About this exercise: Only the lines below between the ones containing "Task: Click the 上證指數 日線 chart title label" and "Task: Open the note edit icon in header", inclusive, are to be reproduced, each exactly as it stands.

Provided records:
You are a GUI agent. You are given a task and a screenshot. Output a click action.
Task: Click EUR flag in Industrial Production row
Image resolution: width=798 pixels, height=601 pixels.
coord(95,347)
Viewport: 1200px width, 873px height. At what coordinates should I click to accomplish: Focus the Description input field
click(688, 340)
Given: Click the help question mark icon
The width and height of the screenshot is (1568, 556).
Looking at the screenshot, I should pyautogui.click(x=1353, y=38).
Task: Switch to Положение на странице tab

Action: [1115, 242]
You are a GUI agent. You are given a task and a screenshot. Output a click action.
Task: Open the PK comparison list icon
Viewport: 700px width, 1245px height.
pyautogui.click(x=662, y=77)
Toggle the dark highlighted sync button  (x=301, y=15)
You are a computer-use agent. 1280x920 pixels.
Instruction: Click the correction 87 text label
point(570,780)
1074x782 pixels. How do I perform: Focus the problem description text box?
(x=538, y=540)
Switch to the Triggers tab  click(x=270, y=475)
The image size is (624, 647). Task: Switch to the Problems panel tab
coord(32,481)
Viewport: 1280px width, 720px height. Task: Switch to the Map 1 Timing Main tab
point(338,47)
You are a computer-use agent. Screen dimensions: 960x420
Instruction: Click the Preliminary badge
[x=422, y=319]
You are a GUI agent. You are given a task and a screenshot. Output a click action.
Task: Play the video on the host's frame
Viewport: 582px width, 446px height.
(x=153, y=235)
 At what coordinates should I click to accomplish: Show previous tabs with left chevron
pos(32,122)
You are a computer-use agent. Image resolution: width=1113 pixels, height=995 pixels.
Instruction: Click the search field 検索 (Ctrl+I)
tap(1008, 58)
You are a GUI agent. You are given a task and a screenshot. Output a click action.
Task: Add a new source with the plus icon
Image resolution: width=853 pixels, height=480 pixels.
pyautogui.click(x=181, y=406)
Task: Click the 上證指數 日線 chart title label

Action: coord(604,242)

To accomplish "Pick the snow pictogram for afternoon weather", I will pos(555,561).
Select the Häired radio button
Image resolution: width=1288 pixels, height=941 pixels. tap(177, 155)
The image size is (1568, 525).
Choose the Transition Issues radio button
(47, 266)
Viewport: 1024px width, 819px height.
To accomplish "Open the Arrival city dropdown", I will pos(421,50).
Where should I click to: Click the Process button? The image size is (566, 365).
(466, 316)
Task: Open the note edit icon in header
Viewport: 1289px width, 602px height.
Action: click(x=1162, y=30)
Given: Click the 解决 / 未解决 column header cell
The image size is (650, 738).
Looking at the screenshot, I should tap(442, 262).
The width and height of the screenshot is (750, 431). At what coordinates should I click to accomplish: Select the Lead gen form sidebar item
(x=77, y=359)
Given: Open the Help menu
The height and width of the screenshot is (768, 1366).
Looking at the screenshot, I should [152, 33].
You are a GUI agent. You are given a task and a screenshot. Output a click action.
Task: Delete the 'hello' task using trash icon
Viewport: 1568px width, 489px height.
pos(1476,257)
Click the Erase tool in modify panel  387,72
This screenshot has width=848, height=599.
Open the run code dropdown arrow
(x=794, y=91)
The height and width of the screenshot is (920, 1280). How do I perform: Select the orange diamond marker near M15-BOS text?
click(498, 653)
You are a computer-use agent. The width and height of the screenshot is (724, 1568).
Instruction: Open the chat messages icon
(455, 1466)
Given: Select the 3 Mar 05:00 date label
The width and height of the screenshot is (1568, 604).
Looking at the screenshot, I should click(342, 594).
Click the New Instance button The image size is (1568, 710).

Response area:
Task: Click the 上證指數 日線 chart title label

Action: coord(604,242)

To accomplish "Pick the snow pictogram for afternoon weather", I will pos(555,561).
Select the Häired radio button
Image resolution: width=1288 pixels, height=941 pixels. tap(177, 155)
The image size is (1568, 525).
Choose the Transition Issues radio button
(47, 266)
Viewport: 1024px width, 819px height.
To accomplish "Open the Arrival city dropdown", I will pos(421,50).
Where should I click to: Click the Process button? The image size is (566, 365).
(466, 316)
Task: Open the note edit icon in header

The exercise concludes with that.